DeBose’s West Side Story was distributed by 20th Century Films, a division of Disney.
Disney CEO Bob Chapek. (Jeff Gritchen/MediaNews Group/Orange County Register via Getty Images)
Speaking to Variety on Sunday, DeBose explained she’s had discussions with Disney’s CEO as she stated: “Bob and I, we’re gonna do the work. I have [spoken to Chapek]. I’m a very hands-on type of person.
“And when I see something, I say something. And while I may not always put it on the internet, I do that. I reached out. And I will continue to reach out and Bob knows that.”
“We’re here. We’re queer. And we’ve been here,” she added.

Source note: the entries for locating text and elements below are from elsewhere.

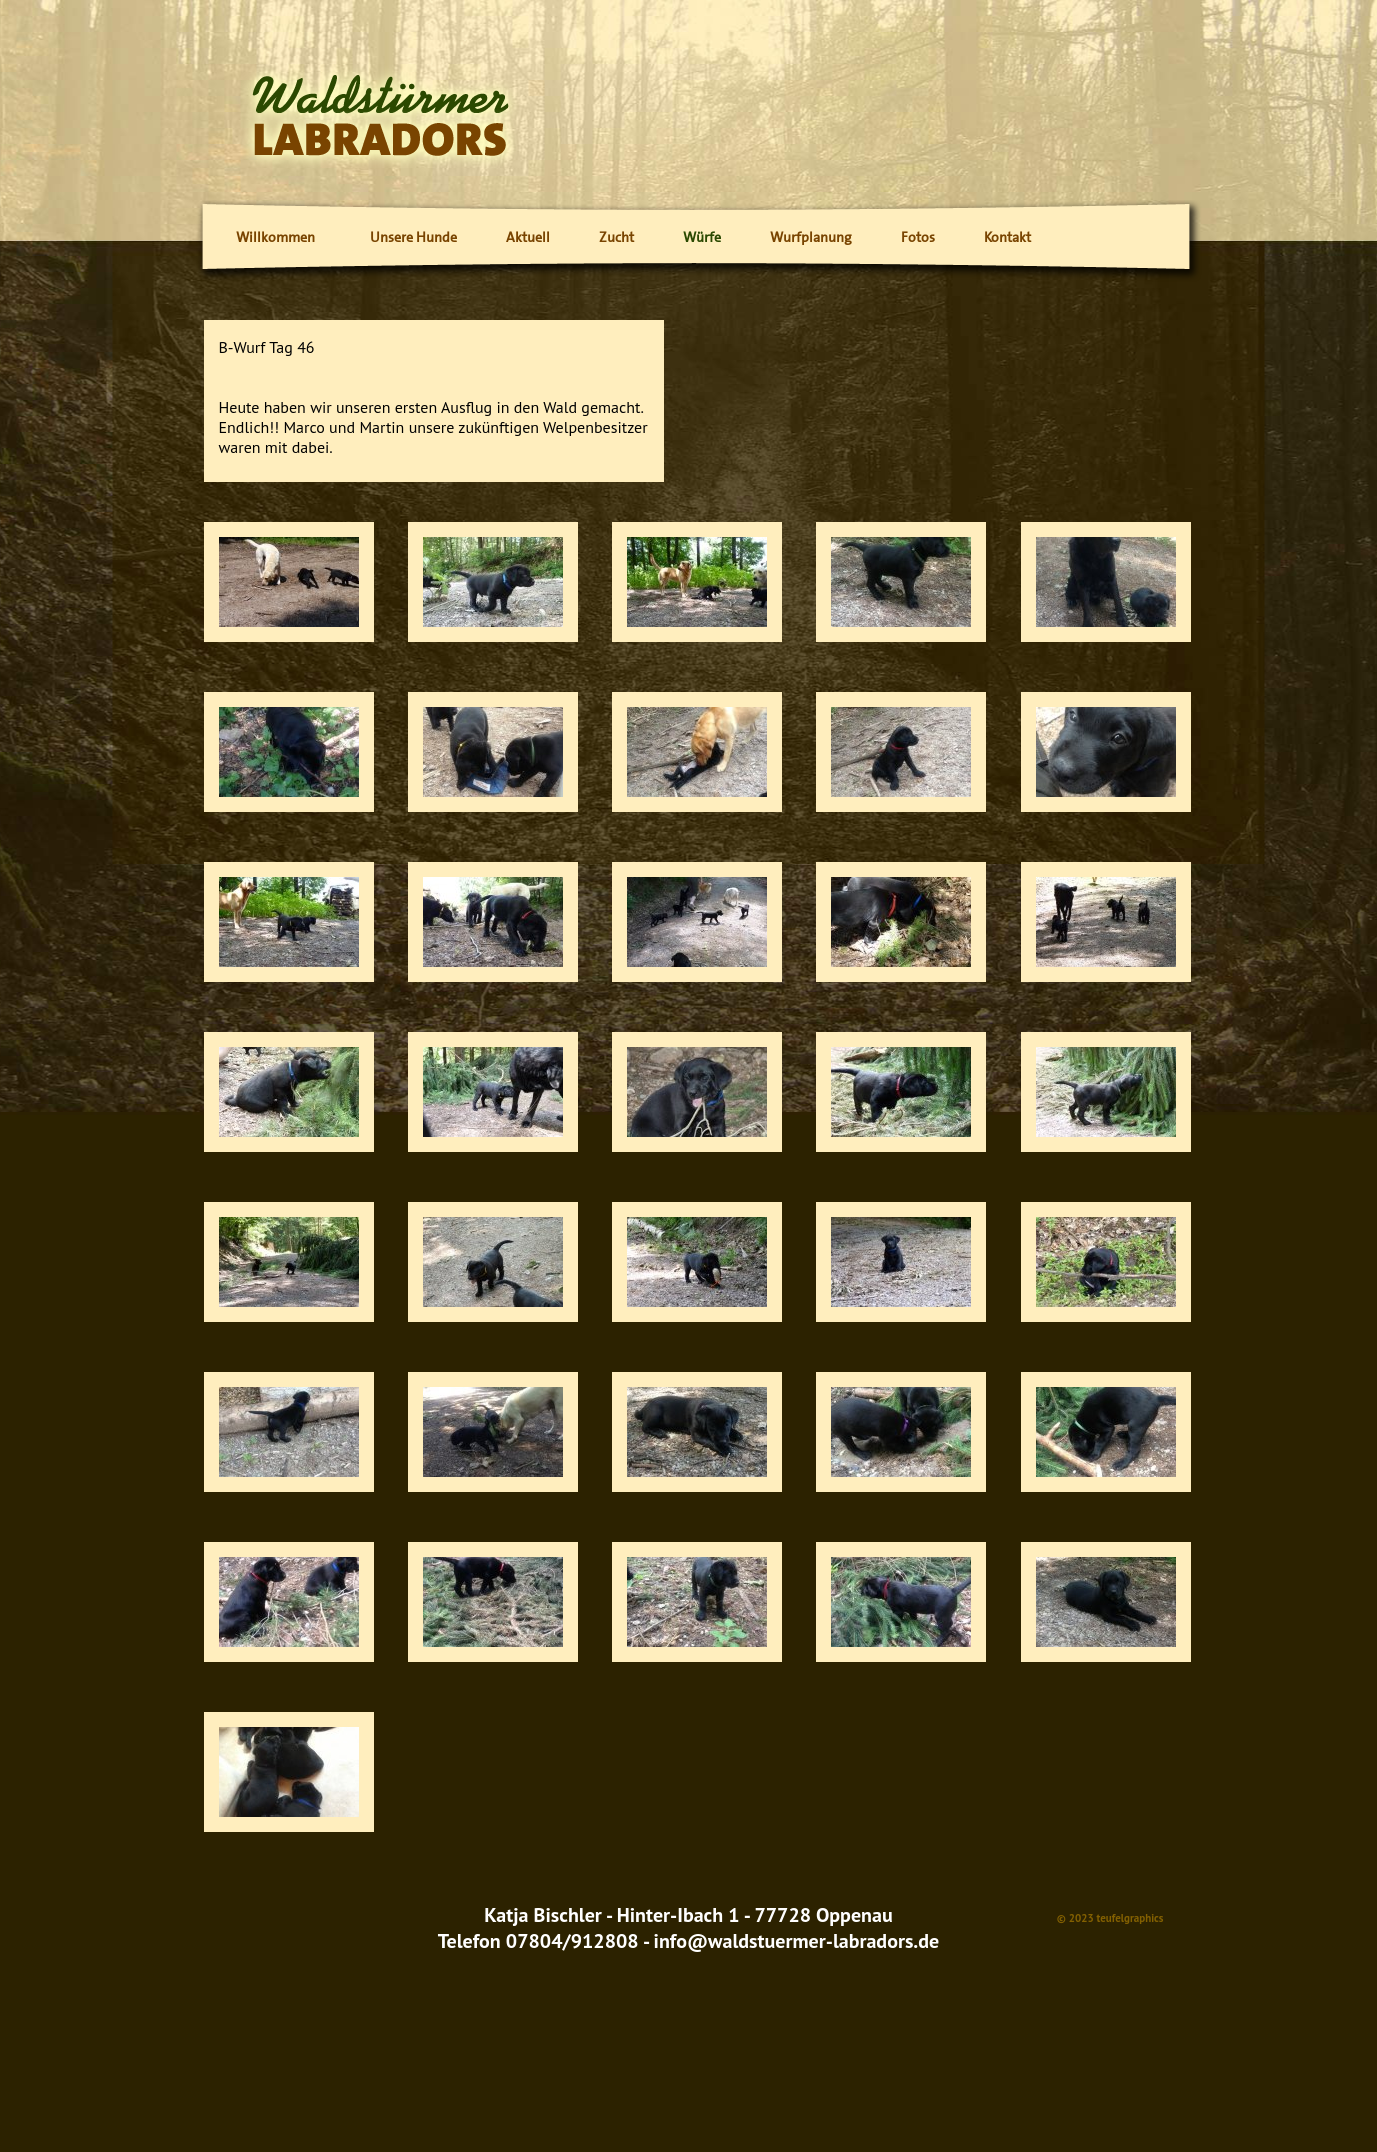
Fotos (918, 237)
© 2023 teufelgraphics (1110, 1918)
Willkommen (275, 237)
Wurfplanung (811, 237)
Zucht (616, 237)
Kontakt (1007, 237)
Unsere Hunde (413, 237)
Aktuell (528, 237)
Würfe (702, 237)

The controversial House Bill 1557, also known as the Parental Rights in Education bill, prohibits school staff or third parties from discussing LGBT+ topics with students in kindergarten and third grade classrooms with only “age-appropriate” instruction permitted for older children.
Ariana DeBose accepts the award for Best Actress in a Supporting Role for her performance in “West Side Story”. (ROBYN BECK/AFP via Getty)
Ariana DeBose won Best Actress in a Supporting Role at the Oscars for her performance in West Side Story.
During her acceptance speech, she spoke out in support of queer creators.
“Imagine this little girl in the back seat of a white Ford Focus, look into her eyes, you see an openly queer woman of colour, an Afro-Latina, who found her strength in life through art, and that’s what I believe we’re here to celebrate,” she said.
“So to anybody who’s ever questioned your identity, ever, ever, ever, or you find yourself living in the grey spaces, I promise you this, there is indeed a place for us.”